If you can come close to this "idealized" product, some set of customers will beat a path to your door and you are starting to deal with converged products. Why? Because customers don't want six different remotes on the coffee table, a briefcase and pockets full of electronic "toys". If you talk to the customers, they'll tell you what the logical combinations are. Or you can look at what's "hot" in the market and you'll know. Blackberrys. iPod Videos. Photo-cell phones. Combination remotes that command the whole media center in your home - plus HVAC and lighting. You can keep going.

The argument about convergence or divergence is a weak one. Convergence will win out, because this is what customers want - they tell us this in surveys and in the marketplace. Can you imagine someone complaining they they want separate controls for TV, DVD player, VHS player, stereo amp, Tivo and satellite? What do they gain? Certainly not simplicity or ease of use. When in doubt, talk to the customers!

Al & Laura's Comments: You make a lot of good points and we definitely agree that the customer will decide. But what customers say they want and what they eventually buy may be two different things. You mentioned the Edsel, but the truth is that Ford conducted a lot of research that indicated that potential customers would like the car. When the Edsel actually hit the street and got a lot of negative PR, however, the potential customers rapidly disappeared.

Material shown ▸

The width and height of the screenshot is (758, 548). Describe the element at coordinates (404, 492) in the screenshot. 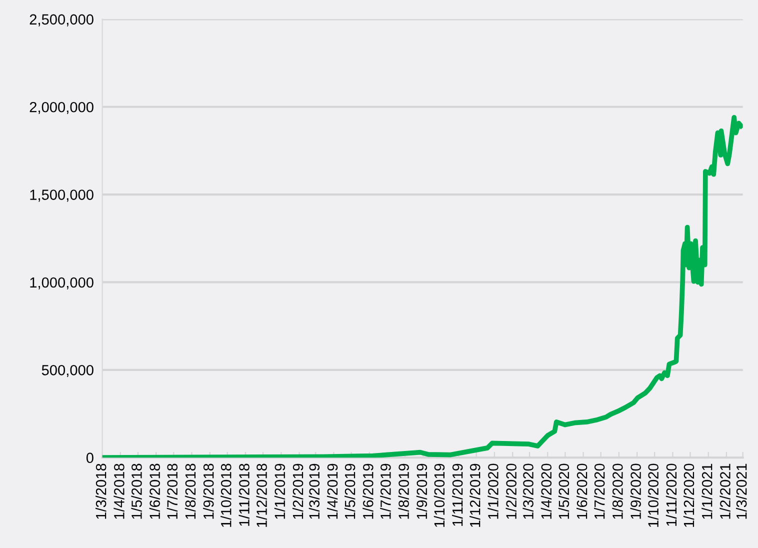

I see `x-tick-label: 1/8/2019` at that location.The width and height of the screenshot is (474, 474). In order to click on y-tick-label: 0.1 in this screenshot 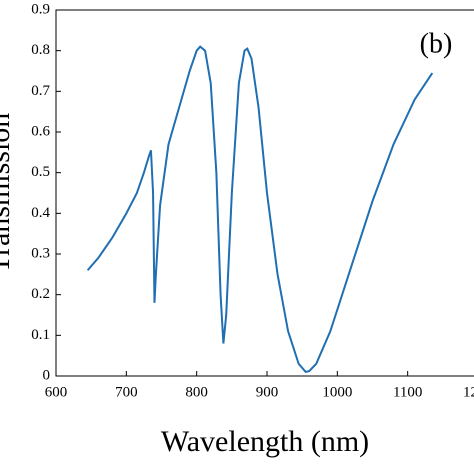, I will do `click(40, 335)`.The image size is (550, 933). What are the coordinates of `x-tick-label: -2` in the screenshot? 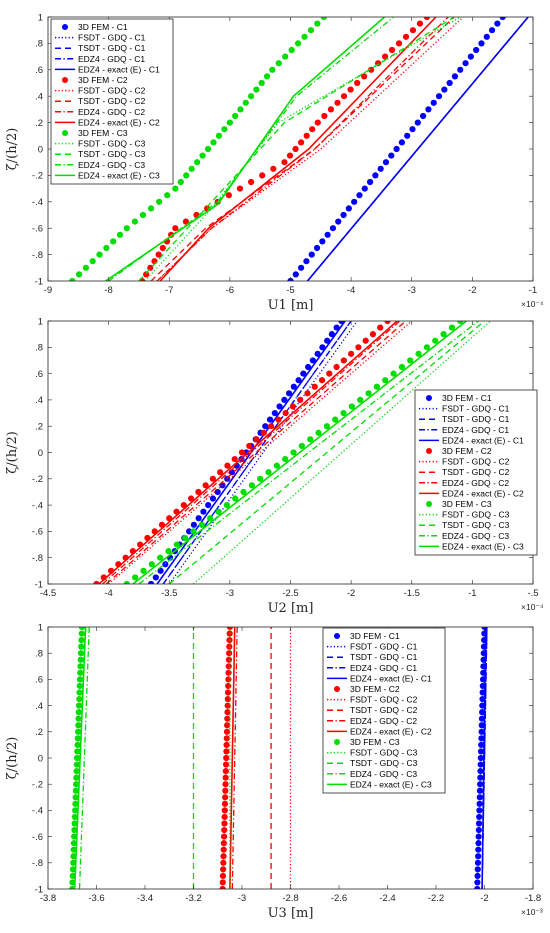 It's located at (351, 594).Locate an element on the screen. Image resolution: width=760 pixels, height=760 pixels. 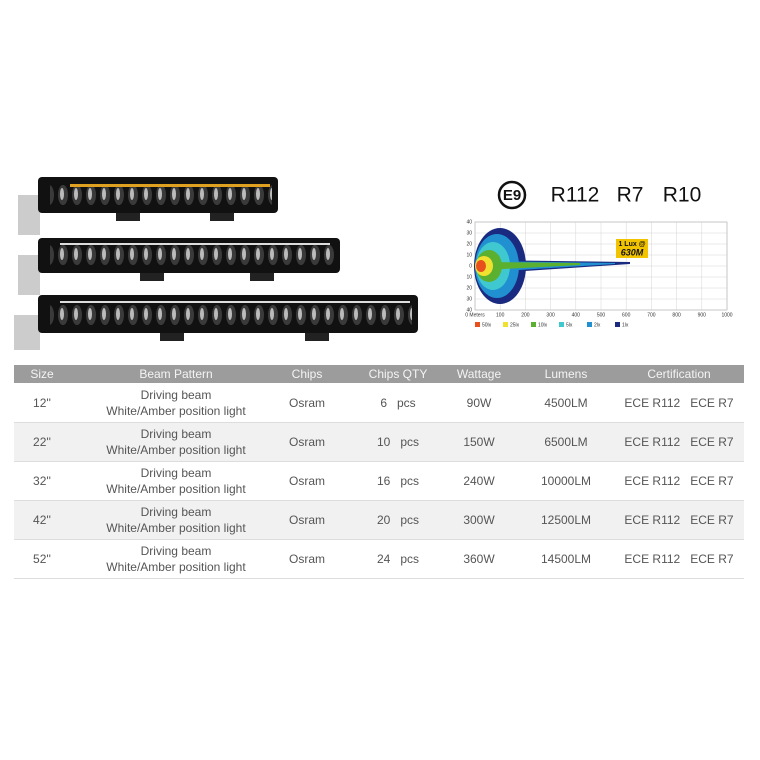
table-cell: 240W is located at coordinates (479, 481).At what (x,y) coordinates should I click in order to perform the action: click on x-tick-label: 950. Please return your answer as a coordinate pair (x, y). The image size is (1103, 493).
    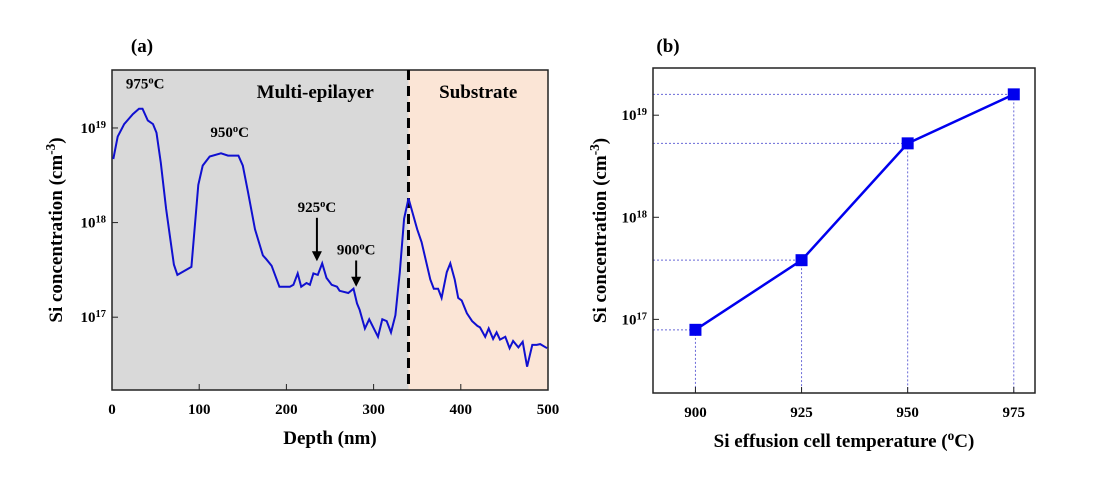
    Looking at the image, I should click on (908, 413). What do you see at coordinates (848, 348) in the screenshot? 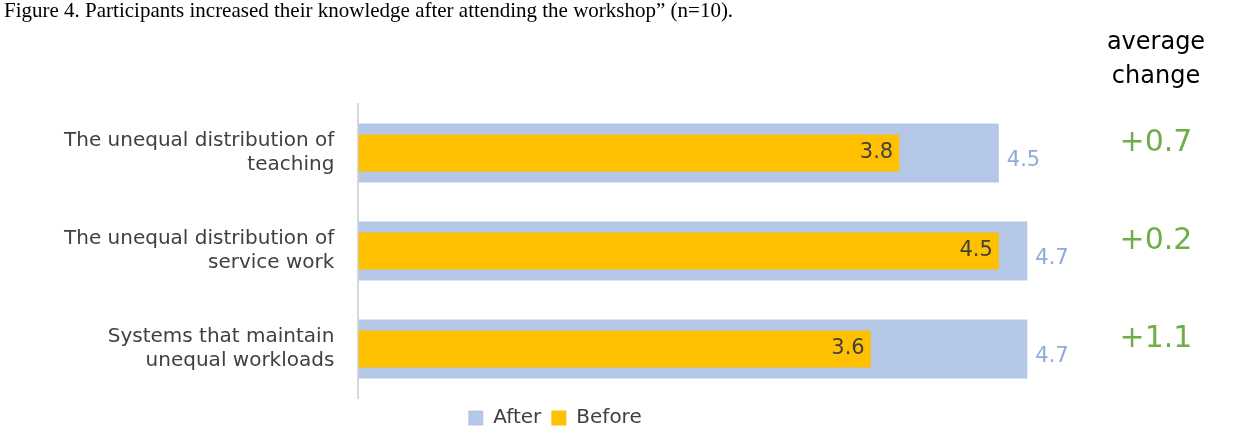
I see `data-label: 3.6` at bounding box center [848, 348].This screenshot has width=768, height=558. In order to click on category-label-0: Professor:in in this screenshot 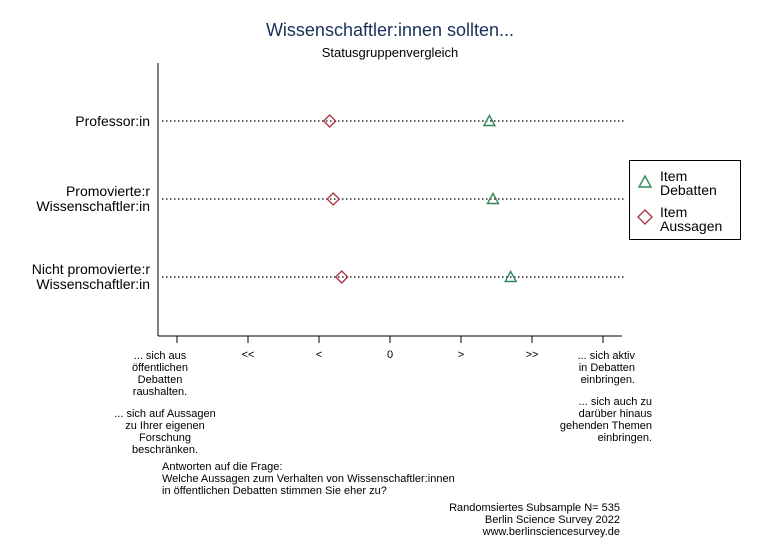, I will do `click(112, 120)`.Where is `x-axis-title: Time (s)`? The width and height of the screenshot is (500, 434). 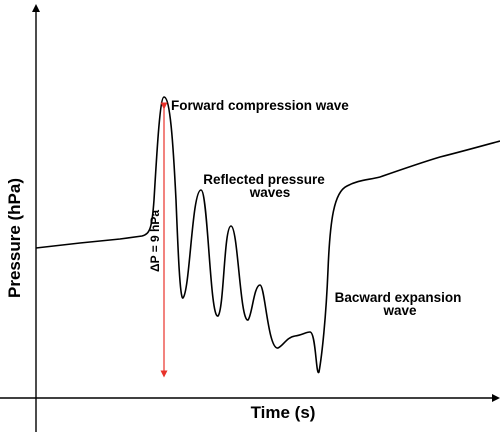 x-axis-title: Time (s) is located at coordinates (284, 412).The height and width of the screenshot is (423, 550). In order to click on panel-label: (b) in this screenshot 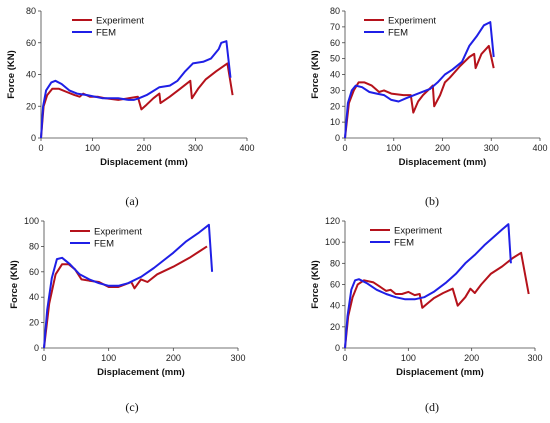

What you need to do ▸
1. In the text on product convergence, what did Ford's research indicate about the Edsel?
2. Translate this sentence from the text on product convergence into Spanish: "The argument about convergence or divergence is a weak one."

Results of the exercise ▸
1. It indicated that potential customers would like the car.

2. El argumento sobre la convergencia o la divergencia es débil.